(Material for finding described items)
[Begin]

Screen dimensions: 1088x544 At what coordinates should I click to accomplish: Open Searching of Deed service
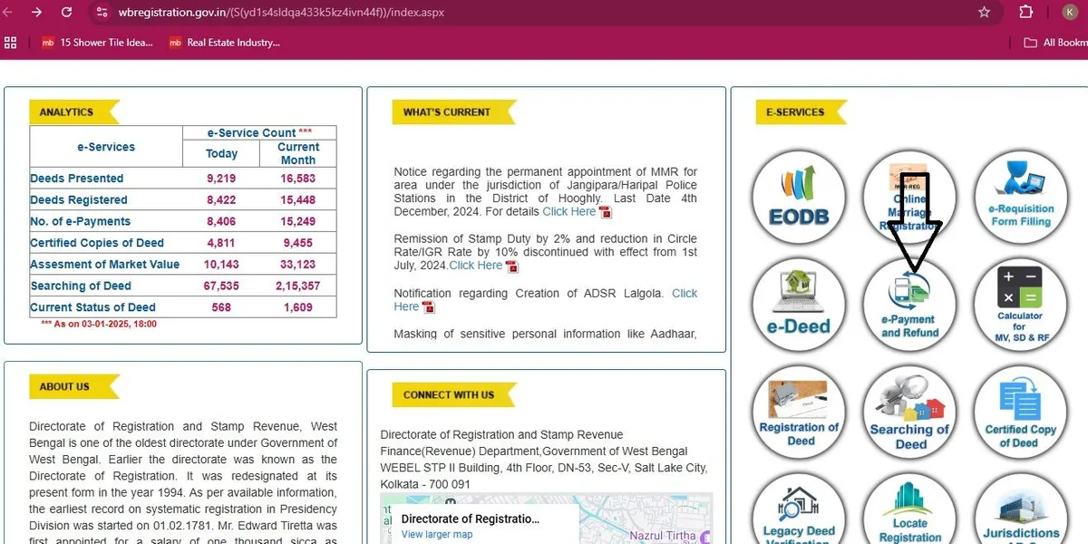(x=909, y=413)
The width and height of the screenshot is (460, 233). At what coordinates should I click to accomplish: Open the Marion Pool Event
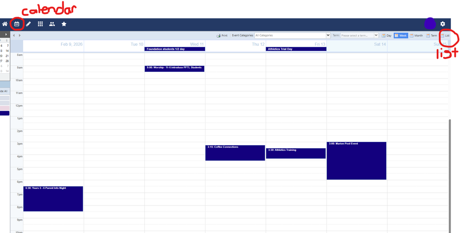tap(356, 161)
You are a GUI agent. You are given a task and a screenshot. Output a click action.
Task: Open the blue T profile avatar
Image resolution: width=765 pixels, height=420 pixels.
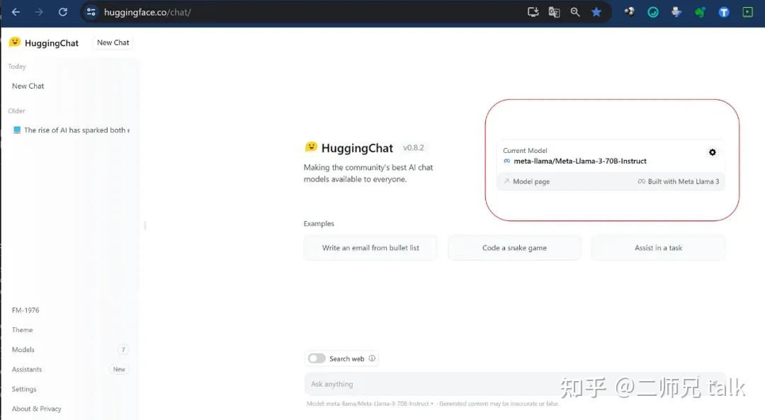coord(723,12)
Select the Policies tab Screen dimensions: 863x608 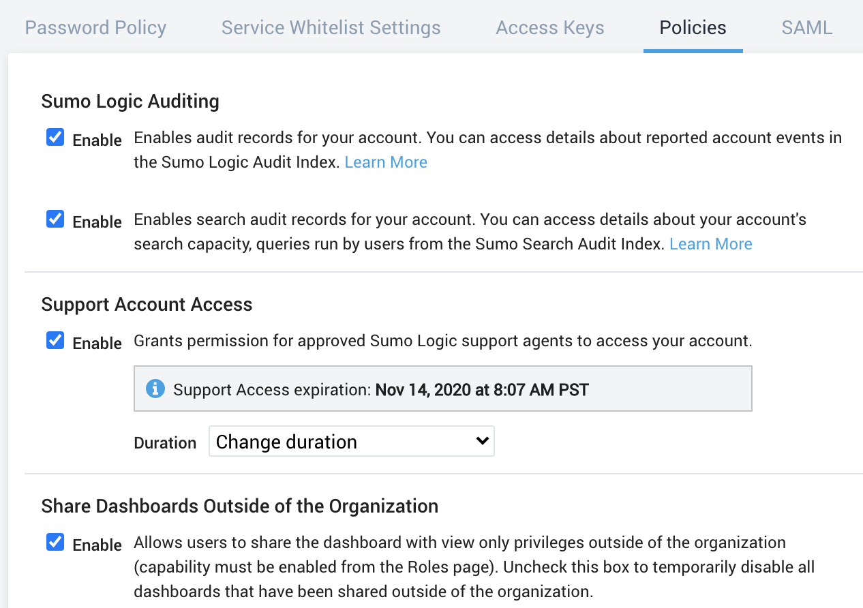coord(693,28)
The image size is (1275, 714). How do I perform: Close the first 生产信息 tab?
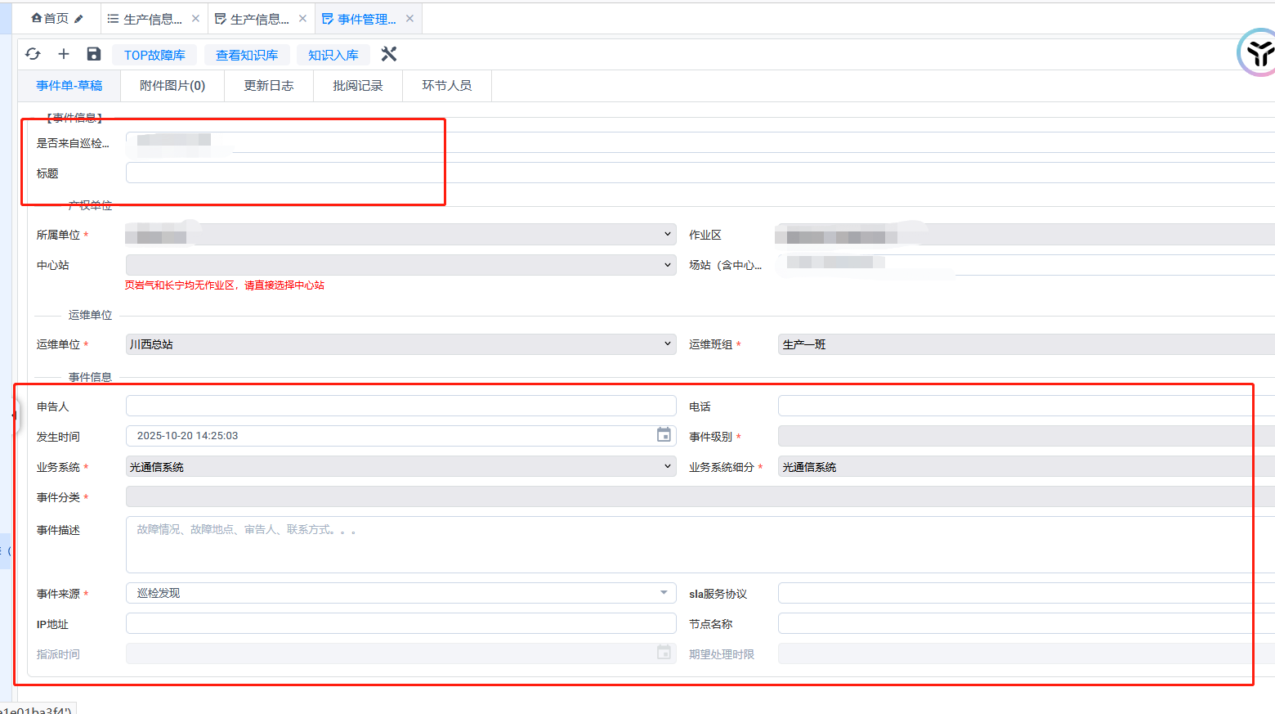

[End]

WHAT IS NEEDED:
Print the lines again word for word, from the beginning of the material through the line containing "tap(356, 161)". Leave out the pictures.

REPLY TO THE EXERCISE:
Screen dimensions: 1088x544 At what coordinates should I click to accomplish: Open Searching of Deed service
(x=909, y=413)
The width and height of the screenshot is (460, 233). At what coordinates should I click to accomplish: Open the Marion Pool Event
tap(356, 161)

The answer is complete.